§ DESCRIPTION OF THE TASK
What's wanted is a faithful retyping of every entry, pictures excluded.

[Pixel coordinate grounding data]
--------------------

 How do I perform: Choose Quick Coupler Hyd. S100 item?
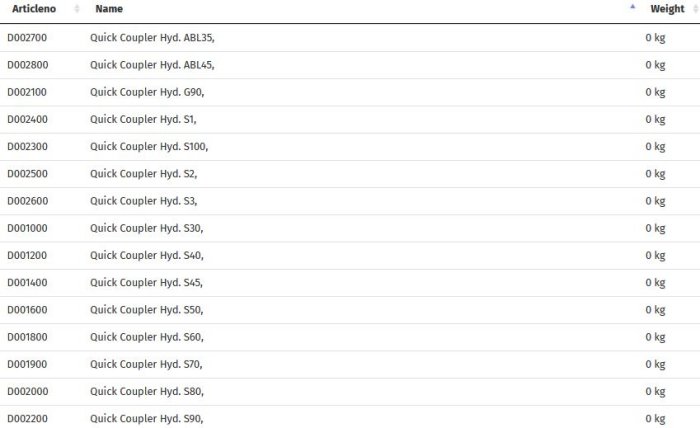[149, 146]
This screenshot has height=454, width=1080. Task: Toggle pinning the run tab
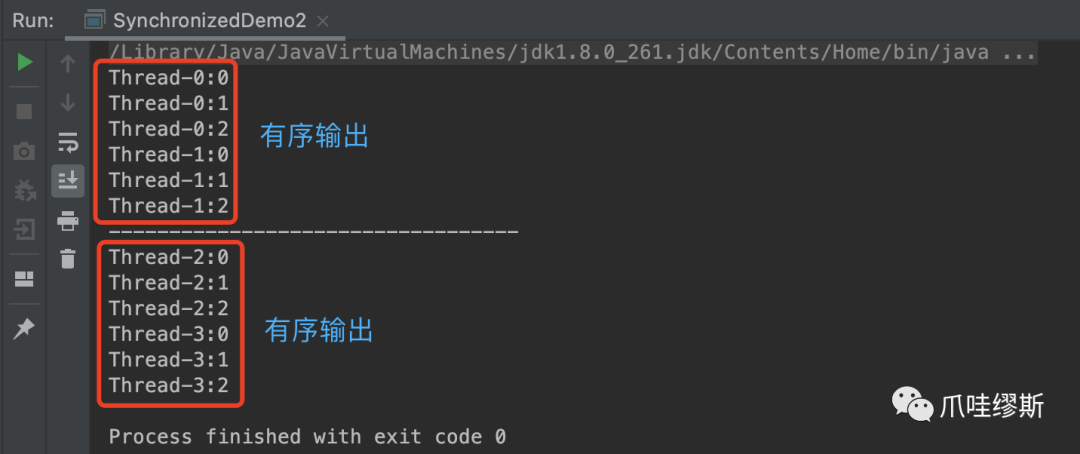tap(24, 329)
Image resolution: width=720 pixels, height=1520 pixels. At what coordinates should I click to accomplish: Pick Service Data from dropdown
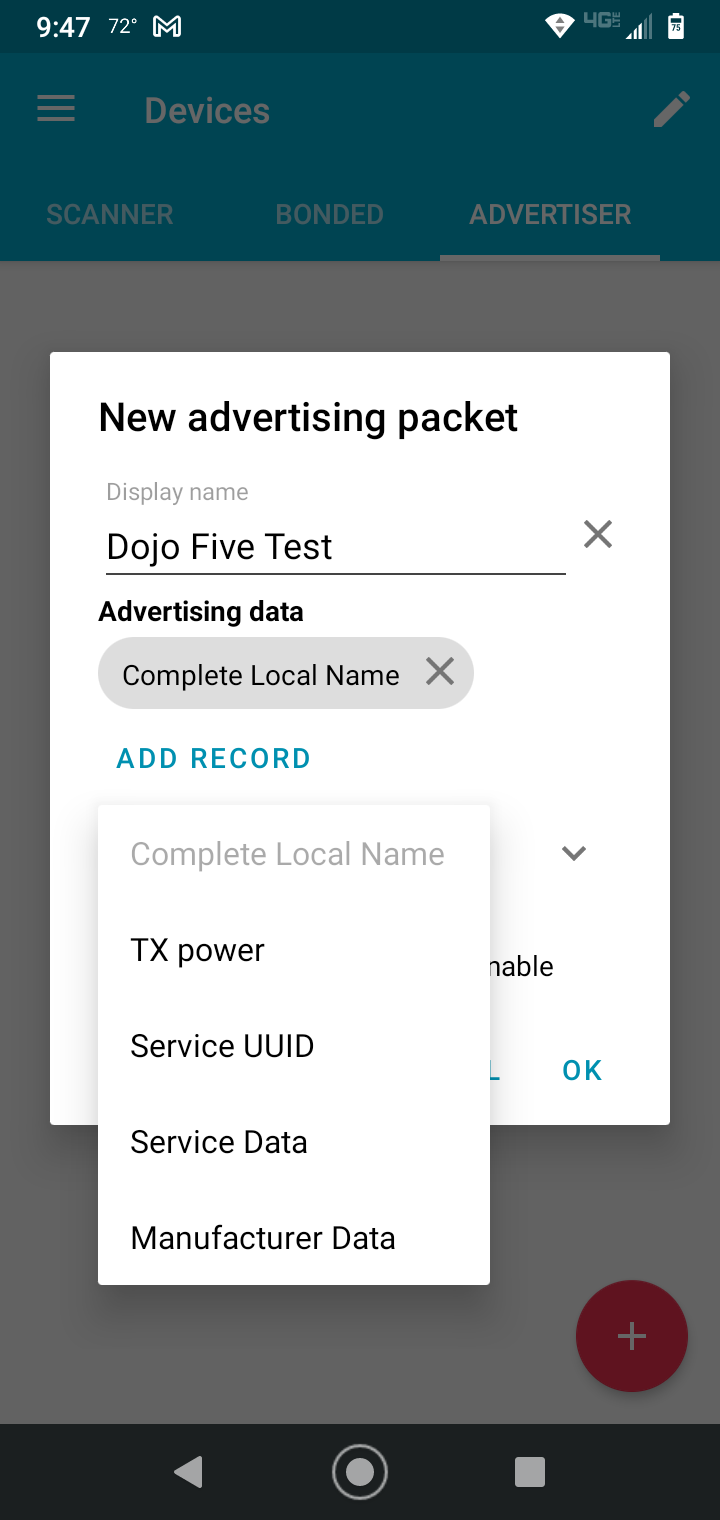coord(219,1142)
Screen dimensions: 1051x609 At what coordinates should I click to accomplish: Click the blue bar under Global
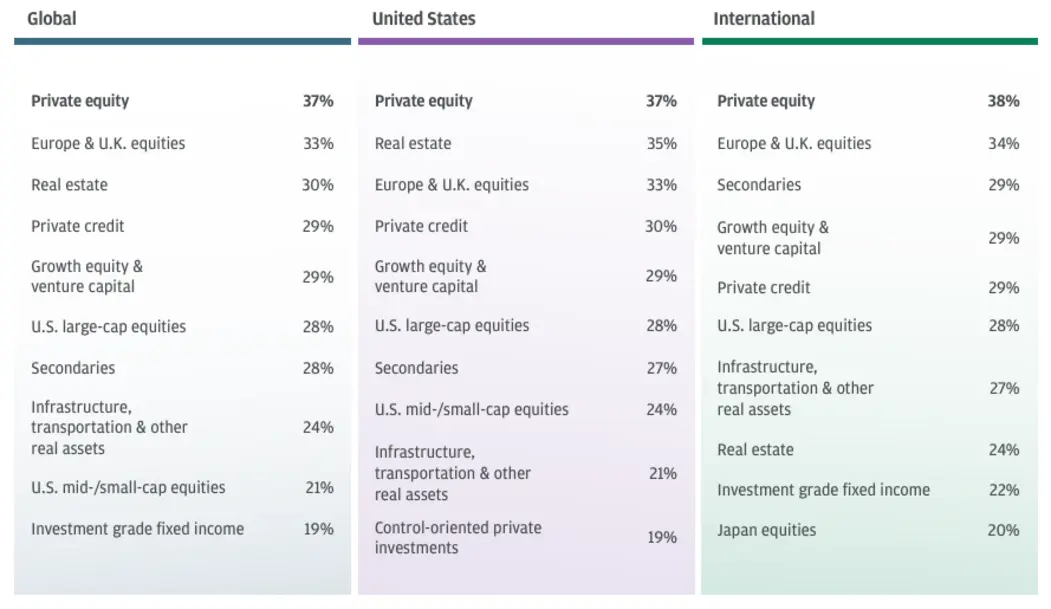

--------------------

§ OUTPUT FOR THIS EXERCISE
 How do I perform: Choose Quick Coupler Hyd. S100 item?
[149, 146]
This screenshot has height=454, width=1080. Task: Toggle pinning the run tab
tap(24, 329)
Image resolution: width=720 pixels, height=1520 pixels. At what coordinates should I click to accomplish: Pick Service Data from dropdown
coord(219,1142)
Screen dimensions: 1051x609 At what coordinates should I click to accomplish: Click the blue bar under Global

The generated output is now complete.